Mechanism of intercalation: Ion effects on the equilibrium and kinetic constants for the interaction of propidium and ethidium with DNA

Abstract

The effects of sodium ion concentration on the binding isotherms and association and dissociation reaction rates for the interaction of the closely related intercalating dication, propidium, and the monocation, ethidium, with DNA have been determined by spectrophotometric binding and stopped‐flow kinetics methods. The binding of propidium to DNA is best described by a neighbor‐exclusion binding isotherm (two base pairs per binding site) with negative ligand cooperatively on binding. The cooperativity parameter is fairly independent of salt concentration, while the log of the observed equilibrium binding constant varies with −log [Na⁺], with a slope of two for the propidium–DNA interaction. These effects of the sodium ion on the equilibrium binding of propidium with DNA are similar to those previously described for the dication, quinacrine [Wilson, W.D. & Lopp, I.G. (1979) Biopolymers, 18, 3025–3041]. Ethidium behaves, as a function of salt, as a monocation binding to DNA with neighbor exclusion and without ligand cooperativity. Equations are derived for two limiting kinetics models for intercalation involving binding of the intercalator to a preequilibrium, open state of DNA (model I) or binding form a preequilibrium externally associated state of the intercalator with DNA (model II).
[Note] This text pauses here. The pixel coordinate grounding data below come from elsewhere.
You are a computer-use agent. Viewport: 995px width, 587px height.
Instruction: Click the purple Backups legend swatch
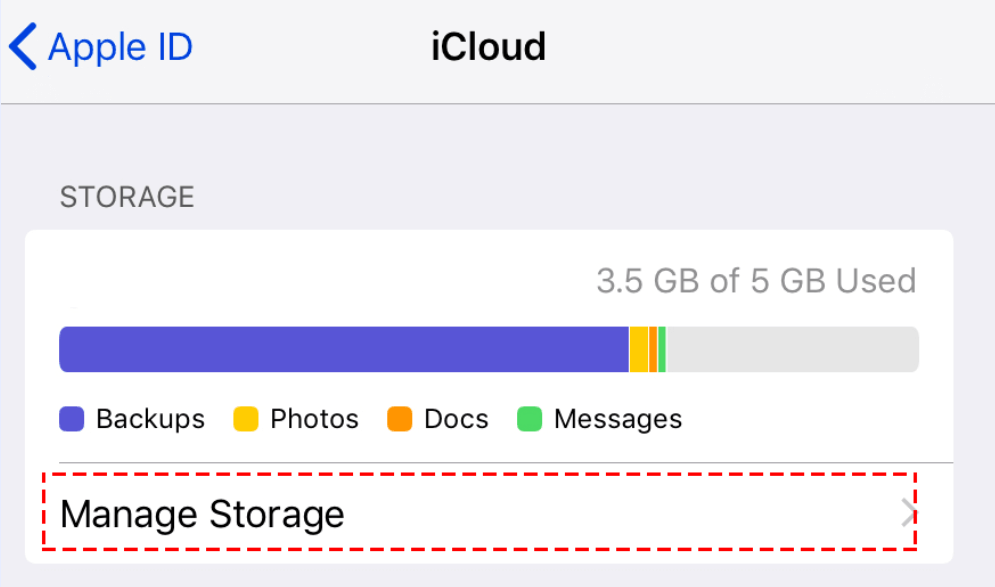click(72, 419)
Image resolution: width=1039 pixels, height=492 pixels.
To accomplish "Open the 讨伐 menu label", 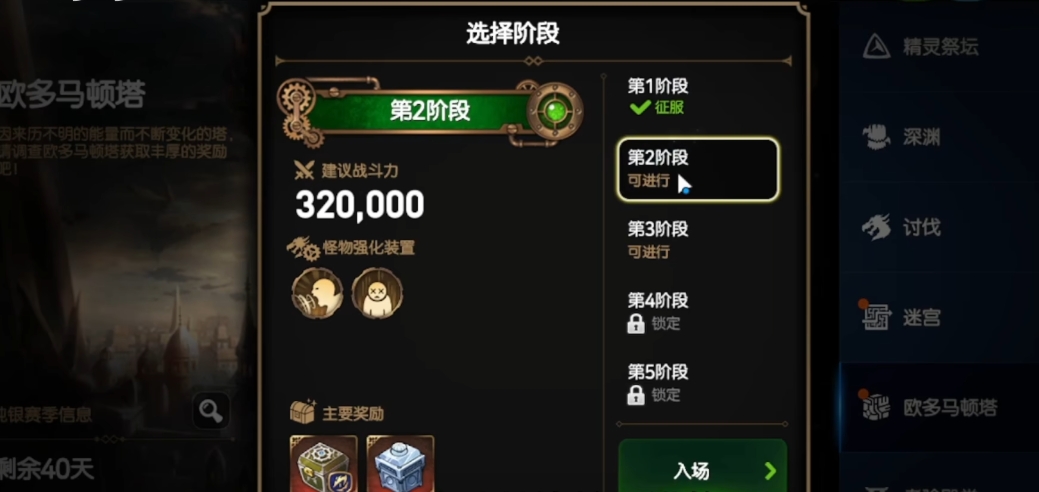I will point(922,228).
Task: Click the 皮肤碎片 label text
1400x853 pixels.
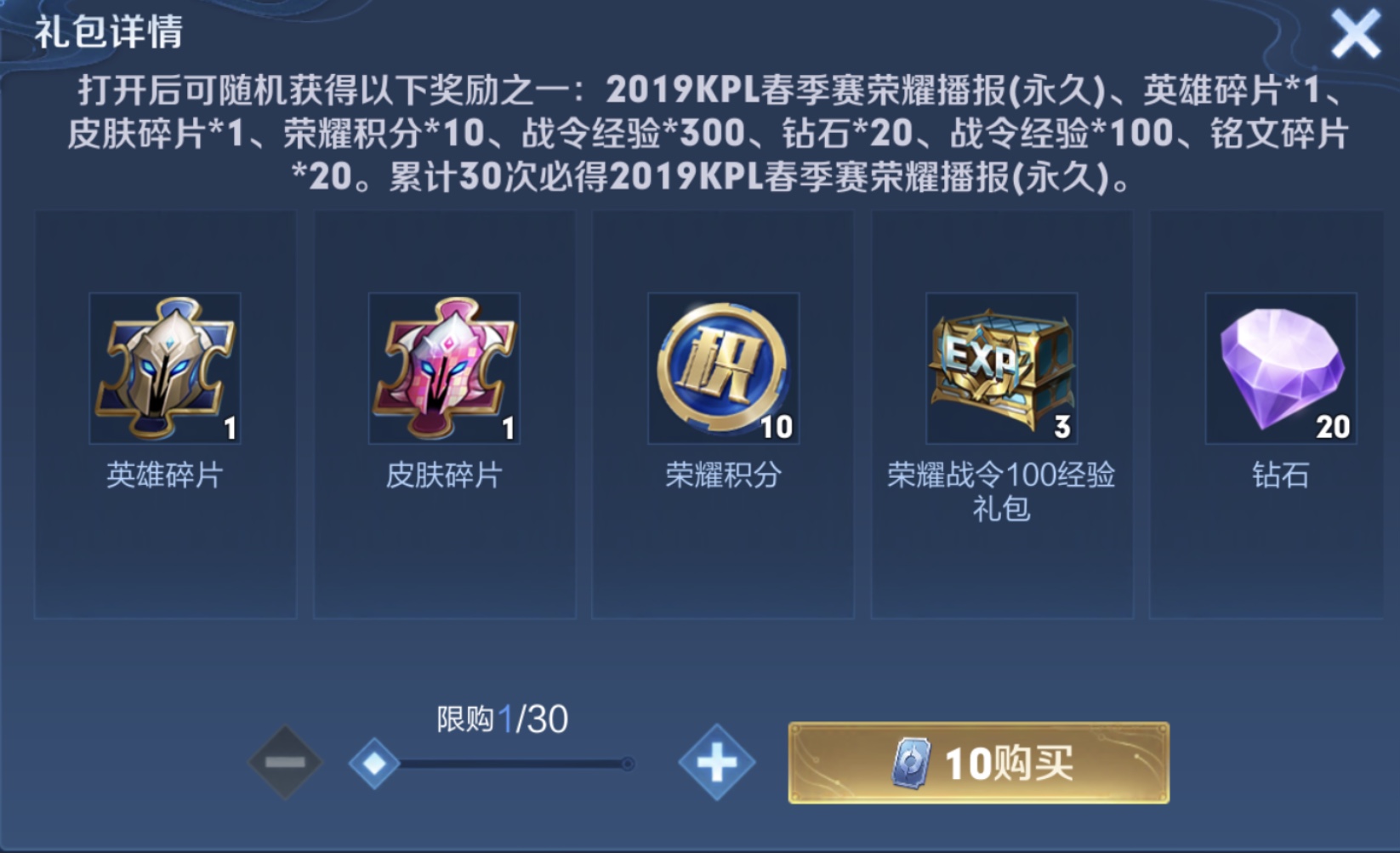Action: pyautogui.click(x=444, y=475)
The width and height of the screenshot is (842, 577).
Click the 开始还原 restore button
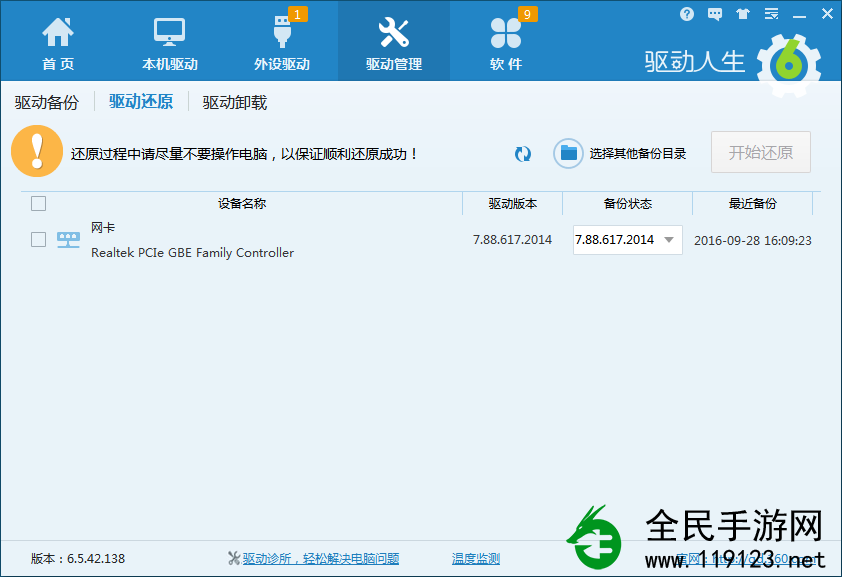pos(761,152)
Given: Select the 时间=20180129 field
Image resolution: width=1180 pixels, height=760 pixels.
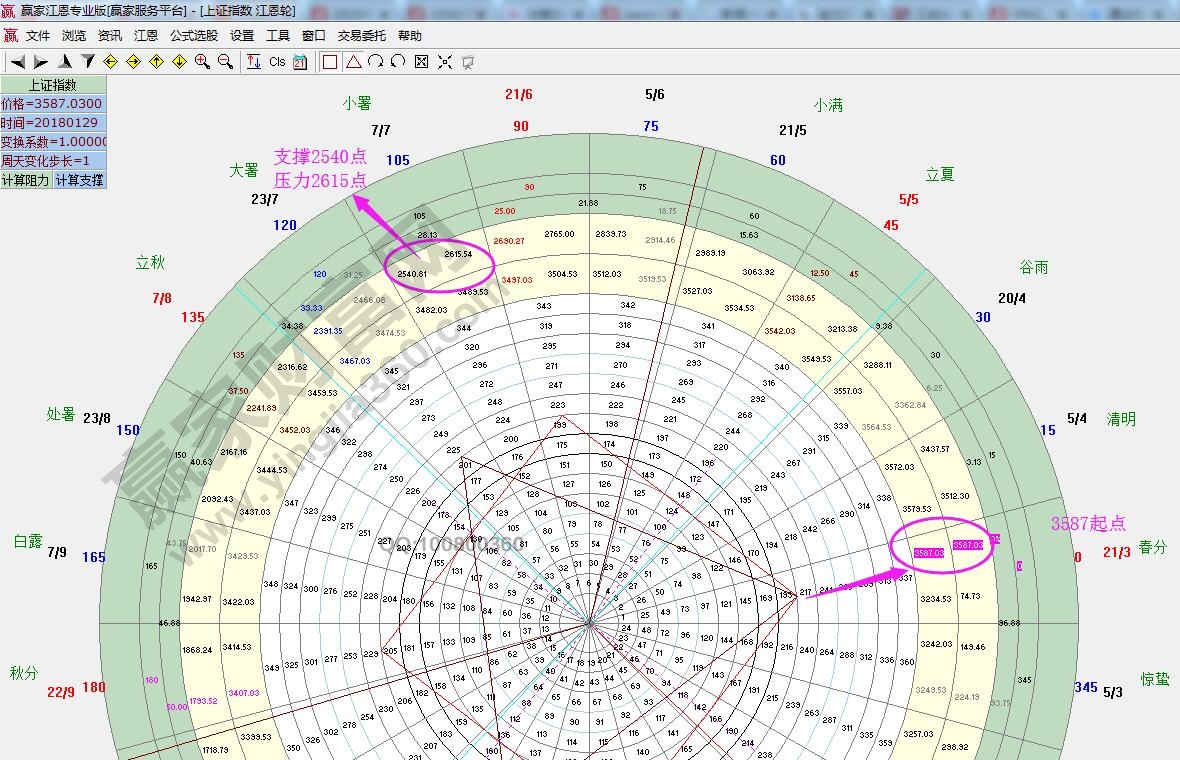Looking at the screenshot, I should 52,123.

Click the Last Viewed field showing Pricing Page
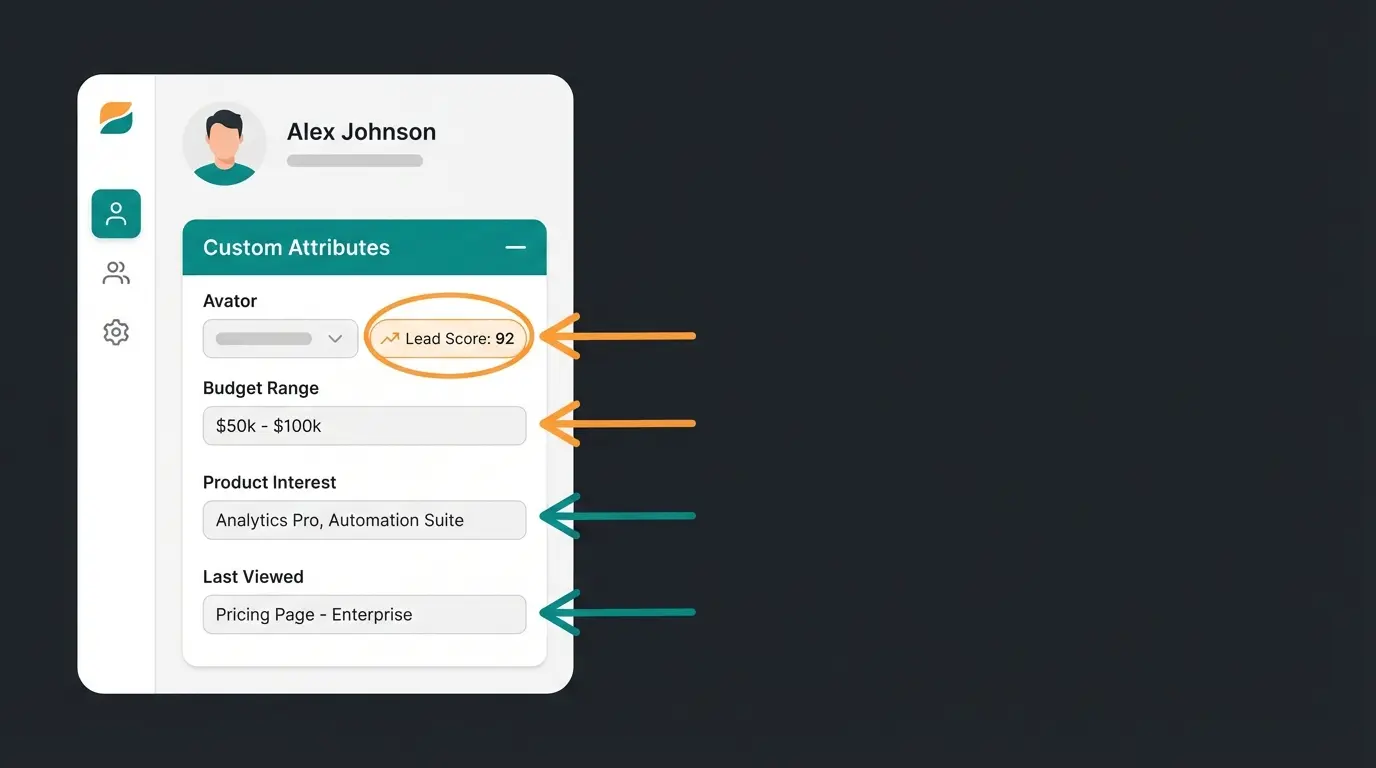pyautogui.click(x=364, y=614)
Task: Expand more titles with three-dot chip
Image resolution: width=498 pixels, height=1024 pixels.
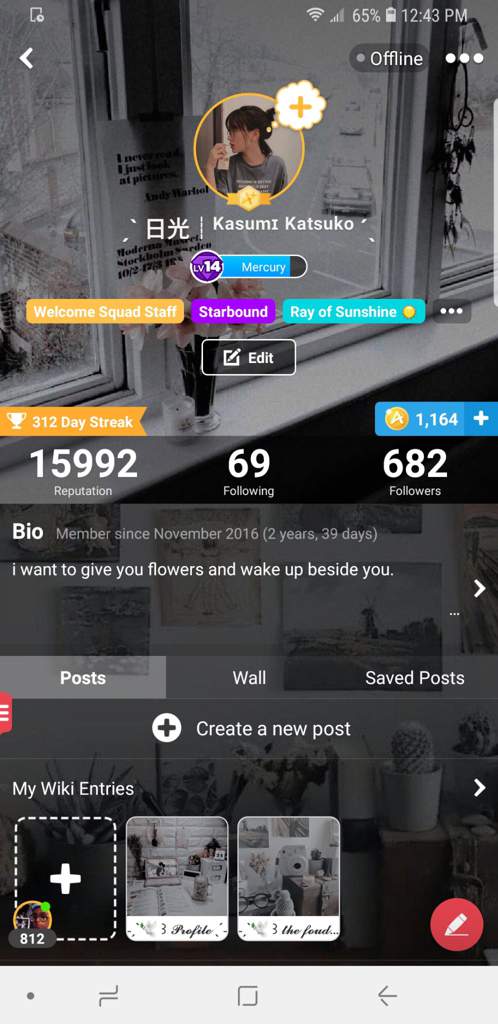Action: pos(451,312)
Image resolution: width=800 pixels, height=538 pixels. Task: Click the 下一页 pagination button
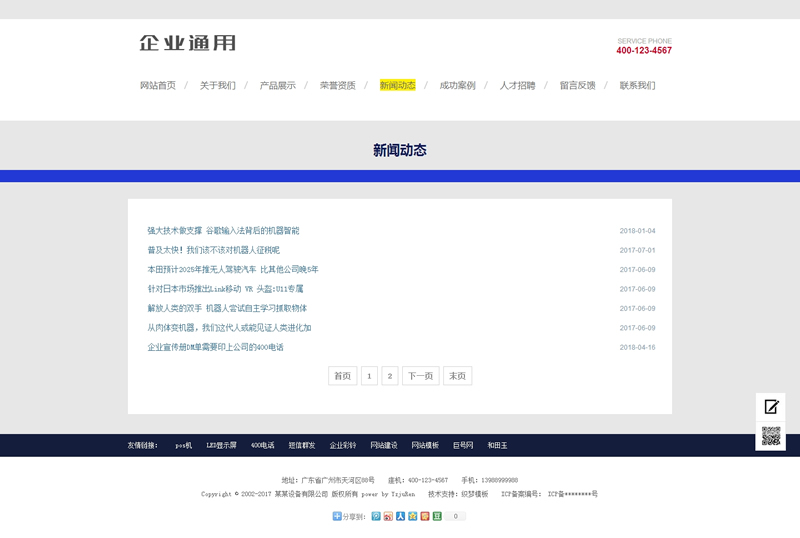click(x=420, y=376)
Model II gives the best fit to all of the kinetic results if it is assumed that the initial external interaction of the intercalator with DNA is similar to the exchange of free and condensed simple counterions. Intercalation then occurs from this state following an opening transition of the base pairs of the double helix. This model predicts a larger effect of salt concentration on the association than on the dissociation reaction, and that is what is experimentally observed. The intercalation conformational change makes a significant contribution to the ionic effects for both the equilibrium binding and the kinetic constants. The dissociation results and the association reaction results under pseudo‐first‐order conditions could be fit with single exponential curves under the conditions of our experiments.